:: Study material

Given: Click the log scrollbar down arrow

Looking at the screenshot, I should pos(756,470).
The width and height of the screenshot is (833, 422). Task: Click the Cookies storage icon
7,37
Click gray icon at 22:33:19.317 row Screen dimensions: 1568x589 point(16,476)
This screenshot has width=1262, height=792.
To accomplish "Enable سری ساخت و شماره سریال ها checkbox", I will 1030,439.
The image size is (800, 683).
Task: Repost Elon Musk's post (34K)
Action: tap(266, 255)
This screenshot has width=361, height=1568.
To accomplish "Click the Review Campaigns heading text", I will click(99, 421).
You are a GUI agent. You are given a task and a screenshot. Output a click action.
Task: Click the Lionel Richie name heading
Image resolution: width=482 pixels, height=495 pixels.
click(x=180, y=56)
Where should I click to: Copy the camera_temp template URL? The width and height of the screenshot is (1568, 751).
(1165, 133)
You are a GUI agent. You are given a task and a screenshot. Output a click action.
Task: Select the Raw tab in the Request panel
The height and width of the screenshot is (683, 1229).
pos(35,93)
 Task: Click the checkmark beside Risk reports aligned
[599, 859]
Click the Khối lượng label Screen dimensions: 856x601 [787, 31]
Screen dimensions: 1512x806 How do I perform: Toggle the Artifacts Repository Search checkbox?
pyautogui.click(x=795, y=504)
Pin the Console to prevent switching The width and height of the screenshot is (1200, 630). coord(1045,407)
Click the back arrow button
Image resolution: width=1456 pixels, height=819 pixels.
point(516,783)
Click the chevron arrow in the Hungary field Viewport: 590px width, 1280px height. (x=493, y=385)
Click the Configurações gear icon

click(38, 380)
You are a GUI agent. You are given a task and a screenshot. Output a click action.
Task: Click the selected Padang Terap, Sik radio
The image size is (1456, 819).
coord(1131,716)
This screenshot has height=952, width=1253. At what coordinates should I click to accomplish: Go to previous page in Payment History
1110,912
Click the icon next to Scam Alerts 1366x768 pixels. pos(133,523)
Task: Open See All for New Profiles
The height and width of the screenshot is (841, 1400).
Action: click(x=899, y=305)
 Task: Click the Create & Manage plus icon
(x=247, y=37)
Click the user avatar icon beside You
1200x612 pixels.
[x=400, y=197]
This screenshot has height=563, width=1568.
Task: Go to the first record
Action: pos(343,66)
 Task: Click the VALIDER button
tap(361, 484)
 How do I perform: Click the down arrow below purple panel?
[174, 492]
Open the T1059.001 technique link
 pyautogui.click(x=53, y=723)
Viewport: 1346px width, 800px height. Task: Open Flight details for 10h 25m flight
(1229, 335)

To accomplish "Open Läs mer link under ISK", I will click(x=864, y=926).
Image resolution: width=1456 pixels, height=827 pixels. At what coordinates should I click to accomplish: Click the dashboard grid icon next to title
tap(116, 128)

::::

Task directions => Take the data above and reproduce it exactly.

Response to this task =>
Given: Click the log scrollbar down arrow

Looking at the screenshot, I should pos(756,470).
The width and height of the screenshot is (833, 422). Task: Click the Cookies storage icon
7,37
Click gray icon at 22:33:19.317 row Screen dimensions: 1568x589 point(16,476)
This screenshot has width=1262, height=792.
To accomplish "Enable سری ساخت و شماره سریال ها checkbox", I will 1030,439.
The image size is (800, 683).
Task: Repost Elon Musk's post (34K)
Action: tap(266, 255)
This screenshot has width=361, height=1568.
To accomplish "Click the Review Campaigns heading text", I will click(99, 421).
You are a GUI agent. You are given a task and a screenshot. Output a click action.
Task: Click the Lionel Richie name heading
Image resolution: width=482 pixels, height=495 pixels.
click(x=180, y=56)
Where should I click to: Copy the camera_temp template URL? The width and height of the screenshot is (1568, 751).
(1165, 133)
You are a GUI agent. You are given a task and a screenshot. Output a click action.
Task: Select the Raw tab in the Request panel
The height and width of the screenshot is (683, 1229).
pos(35,93)
 Task: Click the checkmark beside Risk reports aligned
[599, 859]
Click the Khối lượng label Screen dimensions: 856x601 [787, 31]
Screen dimensions: 1512x806 How do I perform: Toggle the Artifacts Repository Search checkbox?
pyautogui.click(x=795, y=504)
Pin the Console to prevent switching The width and height of the screenshot is (1200, 630). coord(1045,407)
Click the back arrow button
Image resolution: width=1456 pixels, height=819 pixels.
point(516,783)
Click the chevron arrow in the Hungary field Viewport: 590px width, 1280px height. (x=493, y=385)
Click the Configurações gear icon

click(38, 380)
You are a GUI agent. You are given a task and a screenshot. Output a click action.
Task: Click the selected Padang Terap, Sik radio
The image size is (1456, 819).
coord(1131,716)
This screenshot has height=952, width=1253. At what coordinates should I click to accomplish: Go to previous page in Payment History
1110,912
Click the icon next to Scam Alerts 1366x768 pixels. pos(133,523)
Task: Open See All for New Profiles
The height and width of the screenshot is (841, 1400).
Action: click(x=899, y=305)
 Task: Click the Create & Manage plus icon
(x=247, y=37)
Click the user avatar icon beside You
1200x612 pixels.
[x=400, y=197]
This screenshot has height=563, width=1568.
Task: Go to the first record
Action: pos(343,66)
 Task: Click the VALIDER button
tap(361, 484)
 How do I perform: Click the down arrow below purple panel?
[174, 492]
Open the T1059.001 technique link
 pyautogui.click(x=53, y=723)
Viewport: 1346px width, 800px height. Task: Open Flight details for 10h 25m flight
(1229, 335)

To accomplish "Open Läs mer link under ISK", I will click(x=864, y=926).
Image resolution: width=1456 pixels, height=827 pixels. At what coordinates should I click to accomplish: Click the dashboard grid icon next to title
tap(116, 128)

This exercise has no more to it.